Afirmar que el 11-S fue un evento único implica asumir que las divisiones entre épocas en la vida pública se trazan, de forma más natural, en torno a la geopolítica. Esta suposición era comprensible para los estadounidenses que vivieron el fin de la Guerra Fría, la guerra de Vietnam o la Segunda Guerra Mundial. Sin embargo, resulta menos cierta para quienes nacieron después de la década de 1980.

Si no recuerdas el Muro de Berlín, pero tuviste una adolescencia marcada por las redes sociales y los teléfonos móviles, las líneas divisorias más evidentes de la historia reciente son tecnológicas y, con el rápido avance de la inteligencia artificial, cada vez lo son más. Esto se evidencia en la nostalgia prestada de la Generación Z, esos fragmentos del pasado que los veinteañeros han reutilizado recientemente como emblemas de una época dorada perdida: la serie "Friends", John F. Kennedy Jr. y Carolyn Bessette Kennedy, vídeos caseros de instituto de los 90, videoclips y grabaciones de conciertos de grupos como Alien Ant Farm y Puddle of Mudd.
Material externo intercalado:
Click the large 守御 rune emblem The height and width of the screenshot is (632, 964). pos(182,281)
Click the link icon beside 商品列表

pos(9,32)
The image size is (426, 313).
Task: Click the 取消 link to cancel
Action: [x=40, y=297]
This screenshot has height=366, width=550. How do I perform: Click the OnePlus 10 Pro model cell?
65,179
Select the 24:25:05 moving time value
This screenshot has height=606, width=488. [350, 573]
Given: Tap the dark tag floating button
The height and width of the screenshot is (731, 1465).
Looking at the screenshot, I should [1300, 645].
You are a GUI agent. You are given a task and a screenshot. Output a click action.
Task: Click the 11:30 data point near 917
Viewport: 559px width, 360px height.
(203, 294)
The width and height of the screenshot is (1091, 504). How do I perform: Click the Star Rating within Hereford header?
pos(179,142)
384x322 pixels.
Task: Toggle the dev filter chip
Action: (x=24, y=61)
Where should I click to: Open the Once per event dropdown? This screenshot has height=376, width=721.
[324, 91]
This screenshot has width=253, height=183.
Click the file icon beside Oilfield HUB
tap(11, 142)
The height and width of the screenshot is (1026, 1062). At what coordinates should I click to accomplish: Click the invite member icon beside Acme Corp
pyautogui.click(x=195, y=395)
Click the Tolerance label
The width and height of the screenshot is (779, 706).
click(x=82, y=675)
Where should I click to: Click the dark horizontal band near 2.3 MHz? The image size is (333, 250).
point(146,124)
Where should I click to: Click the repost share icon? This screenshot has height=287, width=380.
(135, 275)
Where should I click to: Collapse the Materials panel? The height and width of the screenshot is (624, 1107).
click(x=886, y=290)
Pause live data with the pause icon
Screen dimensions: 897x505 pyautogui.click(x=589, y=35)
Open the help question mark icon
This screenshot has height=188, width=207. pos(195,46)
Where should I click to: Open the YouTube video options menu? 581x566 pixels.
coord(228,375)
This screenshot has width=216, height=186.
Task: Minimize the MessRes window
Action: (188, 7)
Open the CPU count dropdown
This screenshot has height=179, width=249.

Estos objetos abarcan los años anteriores y posteriores al 11-S, y la inocencia perdida que representan no tiene nada que ver con los atentados. Su interés reside en que evocan una época en la que la gente se reunía con amigos en persona y se divertía junto a desconocidos en clubes y festivales de música; los adolescentes bromeaban sin complejos ante las cámaras en lugar de posar como celebridades hastiadas; y la cultura popular podía ser ruidosa y desenfadada sin ser analizada minuciosamente en el panóptico digital por su contenido político. La figura que se cierne ominosamente sobre ellos no son las Torres Gemelas. Es el iPhone.

Pero es difícil separar el 11-S incluso de los cambios sociales que no están directamente relacionados con él. Cuando visité el Memorial y Museo del 11-S por primera vez hace poco, pasé casi una hora en la exposición central, una reconstrucción minuto a minuto de los sucesos del día de los atentados. En los vídeos y las imágenes fijas, las reliquias conservadas bajo cristal, me sentí menos atraído por la terrible pero familiar historia que contaban sobre los ataques que por las pruebas más cotidianas de la vida en Nueva York hace veinticinco años que la exposición conservaba: una vida que yo mismo había vivido, pero que de repente parecía muy lejana.

Me detuve en particular ante una pila de disquetes recuperados de entre los escombros del World Trade Center, cubiertos de polvo como los restos de una civilización antigua. Intenté recordar la última vez que había usado un disquete; probablemente fue poco después del 11-S. Se me ocurrió que el mundo que representaban esos disquetes, en el que la vida digital existía pero aún no era omnipresente, es al menos tan inimaginable para mis hijos como un gran atentado terrorista en suelo estadounidense.

Desde entonces, he estado pensando en qué saben, específicamente, las personas de mi edad sobre el momento documentado en el museo que mis hijos jamás conocerán. Probablemente no tenga nada que ver con el 11-S en sí, a pesar de haber sido exhaustivamente documentado. Pero sí se puede apreciar en los registros de ese día, si se observa con atención: en los policías que aún no llevaban chalecos antibalas ni drones ni software de Palantir, en las grabaciones de vídeo realizadas por profesionales y aficionados dedicados en lugar de miles de cámaras digitales autónomas, en los espacios públicos que aún no estaban plagados de bolardos, en los volantes escritos a mano de personas que intentaban encontrar a sus seres queridos en un momento en que la desaparición, para bien o para mal, seguía siendo una posibilidad.

Esta es la imagen de un país al borde de un cambio trascendental; parte de él es consecuencia directa del 11-S, parte no, parte es difícil de discernir a esta distancia, los ecos de los ataques se confunden con los ecos de los propios ataques. Pero si estuviste allí entonces, lo ves ahora: un mundo donde muchas de las cosas con las que convivimos hoy estaban en marcha, pero aún no parecían tan inevitables. Los numerosos narradores del 11-S no se equivocan al hablar del cielo aquella mañana. Realmente fue algo especial. El aire estaba tan claro.